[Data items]
>>>>>
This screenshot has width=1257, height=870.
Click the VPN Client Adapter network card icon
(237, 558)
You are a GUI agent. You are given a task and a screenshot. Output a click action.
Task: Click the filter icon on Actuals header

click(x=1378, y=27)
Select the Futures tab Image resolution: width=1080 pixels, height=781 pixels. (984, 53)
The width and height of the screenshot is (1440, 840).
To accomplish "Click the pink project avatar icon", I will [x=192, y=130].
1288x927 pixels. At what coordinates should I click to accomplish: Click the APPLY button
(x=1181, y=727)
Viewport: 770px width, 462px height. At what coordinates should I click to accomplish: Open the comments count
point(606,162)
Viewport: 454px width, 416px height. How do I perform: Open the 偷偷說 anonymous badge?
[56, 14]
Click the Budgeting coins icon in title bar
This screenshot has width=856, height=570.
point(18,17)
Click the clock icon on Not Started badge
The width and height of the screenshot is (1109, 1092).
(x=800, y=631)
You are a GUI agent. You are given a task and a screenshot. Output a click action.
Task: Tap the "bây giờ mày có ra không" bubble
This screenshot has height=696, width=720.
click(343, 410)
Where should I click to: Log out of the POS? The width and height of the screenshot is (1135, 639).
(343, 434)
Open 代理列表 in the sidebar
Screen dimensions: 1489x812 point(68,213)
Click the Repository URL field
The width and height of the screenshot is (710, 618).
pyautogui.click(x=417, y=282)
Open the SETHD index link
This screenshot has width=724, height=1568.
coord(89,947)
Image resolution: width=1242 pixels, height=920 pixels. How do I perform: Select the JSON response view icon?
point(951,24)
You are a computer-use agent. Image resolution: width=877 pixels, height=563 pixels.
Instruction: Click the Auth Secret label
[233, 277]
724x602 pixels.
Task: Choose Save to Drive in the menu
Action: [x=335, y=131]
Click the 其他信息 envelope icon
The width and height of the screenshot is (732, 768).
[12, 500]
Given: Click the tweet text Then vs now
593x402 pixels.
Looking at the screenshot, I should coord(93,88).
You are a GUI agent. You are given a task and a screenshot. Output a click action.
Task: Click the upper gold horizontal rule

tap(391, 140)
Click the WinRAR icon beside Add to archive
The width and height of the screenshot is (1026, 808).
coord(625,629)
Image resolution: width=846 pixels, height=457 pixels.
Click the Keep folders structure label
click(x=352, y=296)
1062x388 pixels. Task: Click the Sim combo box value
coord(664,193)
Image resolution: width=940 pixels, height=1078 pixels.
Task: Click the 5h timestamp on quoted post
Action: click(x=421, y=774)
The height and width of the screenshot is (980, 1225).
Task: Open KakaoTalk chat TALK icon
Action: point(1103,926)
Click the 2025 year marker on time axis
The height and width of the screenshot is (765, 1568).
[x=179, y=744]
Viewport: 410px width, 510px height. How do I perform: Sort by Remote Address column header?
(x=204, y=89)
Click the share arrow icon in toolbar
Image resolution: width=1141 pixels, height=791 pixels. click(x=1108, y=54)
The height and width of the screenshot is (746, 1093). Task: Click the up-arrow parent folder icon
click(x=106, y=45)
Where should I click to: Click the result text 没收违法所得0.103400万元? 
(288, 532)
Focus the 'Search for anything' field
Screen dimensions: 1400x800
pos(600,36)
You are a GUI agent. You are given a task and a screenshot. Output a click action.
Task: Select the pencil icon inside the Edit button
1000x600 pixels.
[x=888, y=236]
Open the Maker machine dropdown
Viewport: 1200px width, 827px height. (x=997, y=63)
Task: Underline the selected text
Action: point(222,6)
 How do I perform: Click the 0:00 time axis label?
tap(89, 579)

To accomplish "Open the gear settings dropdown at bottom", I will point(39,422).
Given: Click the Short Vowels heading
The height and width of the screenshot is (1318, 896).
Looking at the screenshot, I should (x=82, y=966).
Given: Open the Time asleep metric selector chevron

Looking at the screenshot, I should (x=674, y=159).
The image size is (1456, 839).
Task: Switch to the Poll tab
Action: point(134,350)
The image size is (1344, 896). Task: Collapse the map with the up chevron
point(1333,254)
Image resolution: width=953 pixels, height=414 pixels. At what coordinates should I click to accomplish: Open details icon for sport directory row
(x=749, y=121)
<<<<<
• YOUR INSTRUCTIONS: All lines above from the one with "This screenshot has width=856, height=570." to the one with "You are a computer-use", inclusive, should be copied exactly, and no other lines.

• WRITTEN REPLY:
This screenshot has width=856, height=570.
point(18,17)
Click the clock icon on Not Started badge
The width and height of the screenshot is (1109, 1092).
(x=800, y=631)
You are a GUI agent. You are given a task and a screenshot. Output a click action.
Task: Tap the "bây giờ mày có ra không" bubble
This screenshot has height=696, width=720.
click(343, 410)
Where should I click to: Log out of the POS? The width and height of the screenshot is (1135, 639).
(343, 434)
Open 代理列表 in the sidebar
Screen dimensions: 1489x812 point(68,213)
Click the Repository URL field
The width and height of the screenshot is (710, 618).
pyautogui.click(x=417, y=282)
Open the SETHD index link
This screenshot has width=724, height=1568.
coord(89,947)
Image resolution: width=1242 pixels, height=920 pixels. How do I perform: Select the JSON response view icon?
point(951,24)
You are a computer-use agent. Image resolution: width=877 pixels, height=563 pixels.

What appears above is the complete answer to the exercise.